Le tabelle mostrano nello specifico una crescita annua di 394mila occupati (+1,7%), che coinvolge innanzitutto i dipendenti a tempo indeterminato (+478mila, +3,1%) e poi gli indipendenti (+48 mila, +1,0%), mentre quelli a termine diminuiscono (-132mila, -4,6%). Dinamica positiva anche rispetto al trimestre precedente: gli occupati aumentano di 75mila unità (+0,3%), con la crescita dei dipendenti permanenti (+92mila, +0,6%) e degli autonomi (+32mila, +0,6%), che compensano il calo dei dipendenti a termine (-49mila, -1,7%). Il tasso di occupazione raggiunge il 62,0%, il tasso di disoccupazione scende al 7,2% e quello di inattività sale al 33,1%. Dati anche migliori in quelli provvisori di aprile scorso, con il tasso di occupazione record al 62,3% e quello di disoccupazione in discesa al 6,9%.

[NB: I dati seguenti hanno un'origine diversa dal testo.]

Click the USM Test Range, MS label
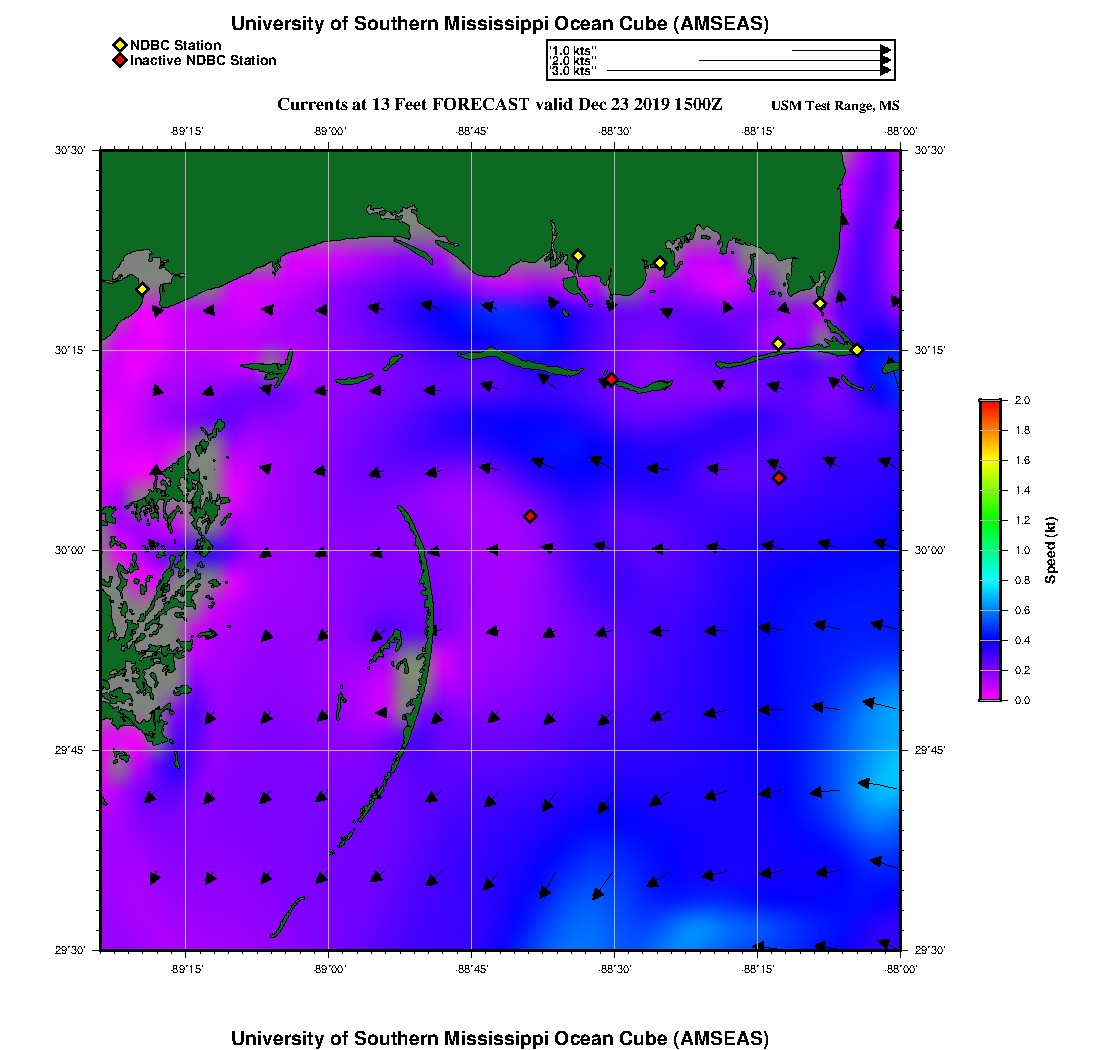The image size is (1100, 1050). coord(835,106)
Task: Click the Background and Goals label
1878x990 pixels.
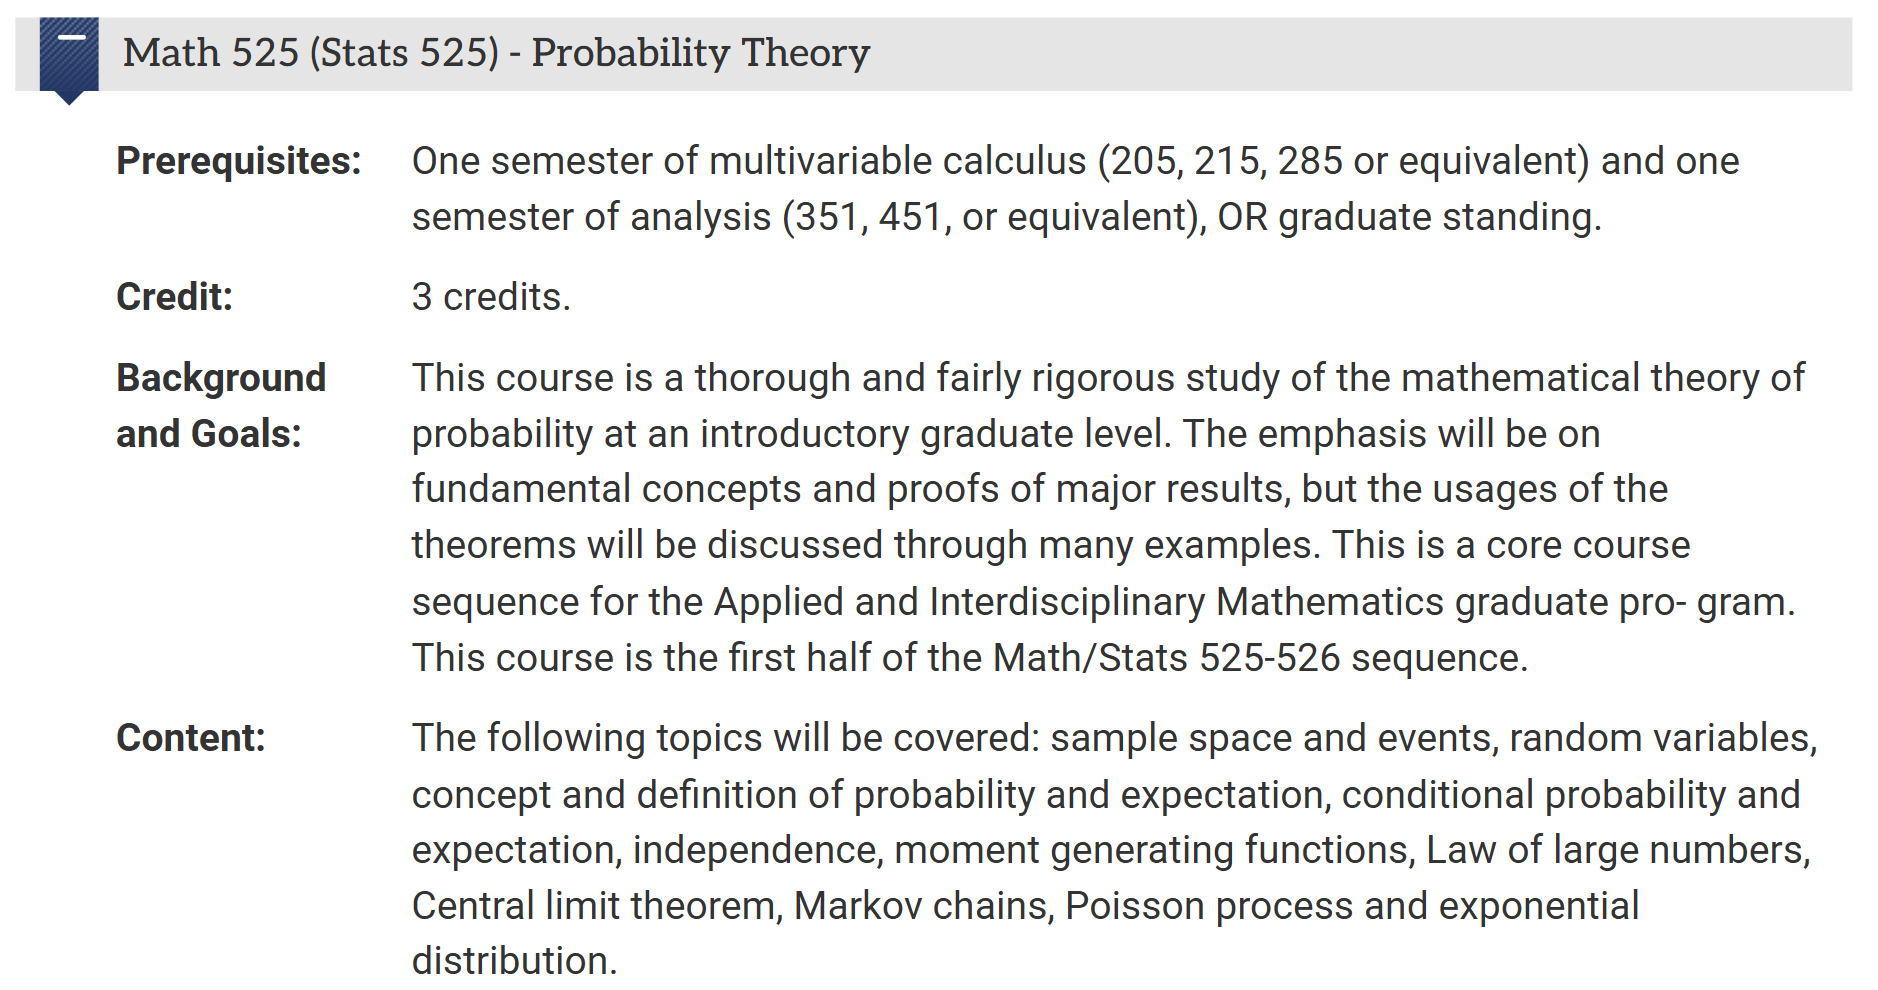Action: click(221, 406)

Plaude la ministra del Lavoro e delle Politiche sociali, Marina Calderone: “Aumento del lavoro stabile, del lavoro autonomo, delle ore lavorate. Chi sostiene che in Italia aumenta il lavoro precario viene smentito dai dati Istat e da tutte le proiezioni che dimostrano invece quanto sia efficace l’azione del governo”, commenta. Un punto su cui insiste anche la Cisl, dicendo basta “all’enfasi sulla precarietà”, perché – sostiene – distoglie dagli altri problemi che riguardano l’occupazione di donne e giovani, per i quali “nonostante i progressi, restiamo agli ultimi posti in Europa”.

E, dice il segretario confederale Mattia Pirulli, questa situazione “non si contrasta cambiando le leggi sul lavoro” bensì insistendo sull’orientamento scolastico e universitario, sulle politiche attive, sulla formazione e sulla conciliazione vita-lavoro. Nessuno la cita, ma il riferimento sembra essere in primis alla Cgil che ormai da tempo porta avanti la sua battaglia contro la precarietà e per i quattro referendum sul lavoro (e contro il Jobs act), sui quali ha già raggiunto le 500mila firme. Per Confesercenti, l’aumento degli occupati sta trainando la crescita, grazie anche alla spinta di turismo e ristorazione, che tra gennaio e marzo – sottolinea – registrano una crescita di dipendenti del 6,9%.

E per cercare di entrare nel mondo del lavoro continuano a prevalere le vie informali. La pratica di rivolgersi a parenti, amici e conoscenti resta la più diffusa: la quota di chi lo fa rimane al 75,7%, come indicano sempre i dati Istat sul primo trimestre dell’anno, confrontati con il primo trimestre 2023. Seguono l’invio di domande e curriculum (65,4%, +1,3 punti) e la consultazione di offerte di lavoro (49,2%, +1,8 punti). In maggiore aumento, tra i disoccupati, risulta la quota di chi si rivolge al Centro pubblico per l’impiego (27,3%, +3,3 punti) e, seppur meno intensamente, cresce anche quella di chi si rivolge alle agenzie private di intermediazione o somministrazione (20,0%, +0,8 punti). Nei primi tre mesi dell’anno crescono anche le ore lavorate (+0,6% rispetto al trimestre precedente e +1,5% sul primo trimestre 2023), più del Pil (+0,3% congiunturale e +0,7% annuo). E sale anche il costo del lavoro: +1,6% in un anno, spinto dalle retribuzioni (+1,8%), più dei contributi sociali (+0,9%).